GREFFIER LORS DES DÉBATS : Léa ROUVRAY, Greffier placé
DÉBATS : l’affaire a été mise en délibéré au 17 Mars 2026,
ARRÊT : rendu contradictoirement,
PRONONCÉ : publiquement par mise à disposition de l’arrêt au greffe de la cour, les parties en ayant été préalablement avisées dans les conditions prévues au deuxième alinéa de l’article 450 du code de procédure civile,
SIGNÉ : par Olivier MANSION, Président de chambre, et par Aurore VUILLEMOT, greffier auquel la minute de la décision a été remise par le magistrat signataire.
*****
Exposé du litige :
Mme et M. [C] (les époux [C]) sont propriétaires d’un immeuble sis [Adresse 1] à [Localité 1], cadastré section HL n°[Cadastre 1].
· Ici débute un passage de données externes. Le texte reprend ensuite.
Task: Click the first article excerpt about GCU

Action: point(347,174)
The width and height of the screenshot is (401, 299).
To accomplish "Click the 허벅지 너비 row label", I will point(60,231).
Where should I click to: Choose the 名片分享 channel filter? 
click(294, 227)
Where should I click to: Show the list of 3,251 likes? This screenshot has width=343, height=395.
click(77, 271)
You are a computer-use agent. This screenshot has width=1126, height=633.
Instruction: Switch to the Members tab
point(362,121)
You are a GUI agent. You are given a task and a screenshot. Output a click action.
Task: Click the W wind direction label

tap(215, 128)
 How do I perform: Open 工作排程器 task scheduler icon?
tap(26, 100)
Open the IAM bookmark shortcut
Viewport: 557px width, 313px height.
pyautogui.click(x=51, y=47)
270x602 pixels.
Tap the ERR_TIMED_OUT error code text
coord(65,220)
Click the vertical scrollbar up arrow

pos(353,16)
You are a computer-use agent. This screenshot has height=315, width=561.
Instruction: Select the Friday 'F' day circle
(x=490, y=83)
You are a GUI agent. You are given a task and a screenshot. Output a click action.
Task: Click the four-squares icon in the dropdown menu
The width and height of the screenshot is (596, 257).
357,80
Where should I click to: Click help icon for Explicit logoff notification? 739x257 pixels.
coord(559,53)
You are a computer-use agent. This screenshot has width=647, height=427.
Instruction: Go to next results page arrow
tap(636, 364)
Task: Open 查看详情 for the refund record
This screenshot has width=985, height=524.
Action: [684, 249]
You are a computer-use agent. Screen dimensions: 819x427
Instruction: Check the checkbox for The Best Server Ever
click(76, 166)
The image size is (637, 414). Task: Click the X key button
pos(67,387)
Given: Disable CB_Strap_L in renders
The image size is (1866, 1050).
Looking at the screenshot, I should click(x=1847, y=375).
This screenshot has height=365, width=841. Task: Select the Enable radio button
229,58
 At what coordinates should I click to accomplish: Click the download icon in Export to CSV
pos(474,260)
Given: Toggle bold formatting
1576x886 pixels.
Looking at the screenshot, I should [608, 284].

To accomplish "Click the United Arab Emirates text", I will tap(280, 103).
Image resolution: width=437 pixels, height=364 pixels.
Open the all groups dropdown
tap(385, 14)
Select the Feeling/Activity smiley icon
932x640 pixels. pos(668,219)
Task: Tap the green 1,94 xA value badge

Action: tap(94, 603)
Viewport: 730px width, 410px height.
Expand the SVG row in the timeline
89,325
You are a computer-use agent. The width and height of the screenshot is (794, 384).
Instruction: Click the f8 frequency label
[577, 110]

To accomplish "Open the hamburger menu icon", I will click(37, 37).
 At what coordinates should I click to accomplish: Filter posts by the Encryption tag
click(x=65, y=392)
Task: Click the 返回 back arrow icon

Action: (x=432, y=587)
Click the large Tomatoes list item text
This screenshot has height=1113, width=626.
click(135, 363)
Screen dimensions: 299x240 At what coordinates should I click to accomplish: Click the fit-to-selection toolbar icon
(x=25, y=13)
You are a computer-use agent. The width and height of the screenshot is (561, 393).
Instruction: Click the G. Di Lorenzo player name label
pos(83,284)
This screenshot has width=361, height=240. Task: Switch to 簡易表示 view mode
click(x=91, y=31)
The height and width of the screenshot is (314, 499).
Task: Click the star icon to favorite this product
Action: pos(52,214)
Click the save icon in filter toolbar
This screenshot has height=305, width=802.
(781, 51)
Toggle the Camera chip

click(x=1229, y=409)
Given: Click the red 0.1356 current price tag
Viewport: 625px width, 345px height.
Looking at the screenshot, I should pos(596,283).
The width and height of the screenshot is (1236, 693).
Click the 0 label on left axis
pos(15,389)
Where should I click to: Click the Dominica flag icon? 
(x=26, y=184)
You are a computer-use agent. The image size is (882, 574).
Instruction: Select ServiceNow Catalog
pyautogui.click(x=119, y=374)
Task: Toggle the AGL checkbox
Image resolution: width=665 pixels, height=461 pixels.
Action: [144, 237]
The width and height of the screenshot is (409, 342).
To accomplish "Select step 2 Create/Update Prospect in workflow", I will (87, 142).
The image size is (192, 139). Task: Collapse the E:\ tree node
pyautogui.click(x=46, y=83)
Mme et M. [O] (les époux [O]) sont leurs voisins directs, propriétaires de la parcelle cadastré section HL n°[Cadastre 2].
Ces deux propriétés sont séparées par un mur mitoyen qui a été démoli par les époux [O], sans l’accord des époux [C], pour procéder à une extension de leur habitation.
Par la suite, les époux [C] ont saisi le juge des référés pour faire ordonner une expertise portant description des travaux réalisés pour l’extension de l’habitation de leurs voisins et de donner toutes précisions sur la consistance de ces travaux par rapport à la limite de propriété séparant les deux fonds.
Par ordonnance du 9 juillet 2025, cette juridiction a donné acte aux époux [O] qu’ils ne s’opposent pas à la reconstruction du mur, a rejeté la demande d’expertise et a ordonné aux époux [O] de remettre en état le mur mitoyen et de déblayer les gravats présents sur la parcelle des époux [C] ainsi que de remettre en état leur terrain.
Les époux [C] ont interjeté appel le 5 août 2025.
Ils demandent l’infirmation partielle de l’ordonnance en ce qu’elle a rejeté la demande de l’expertise et de :
— ordonner une expertise dont la mission est précisée,
— condamner les époux [O] au paiement des sommes de 3 500 et 4 000 € en application de l’article 700 du code de procédure civile pour chacune des deux instances.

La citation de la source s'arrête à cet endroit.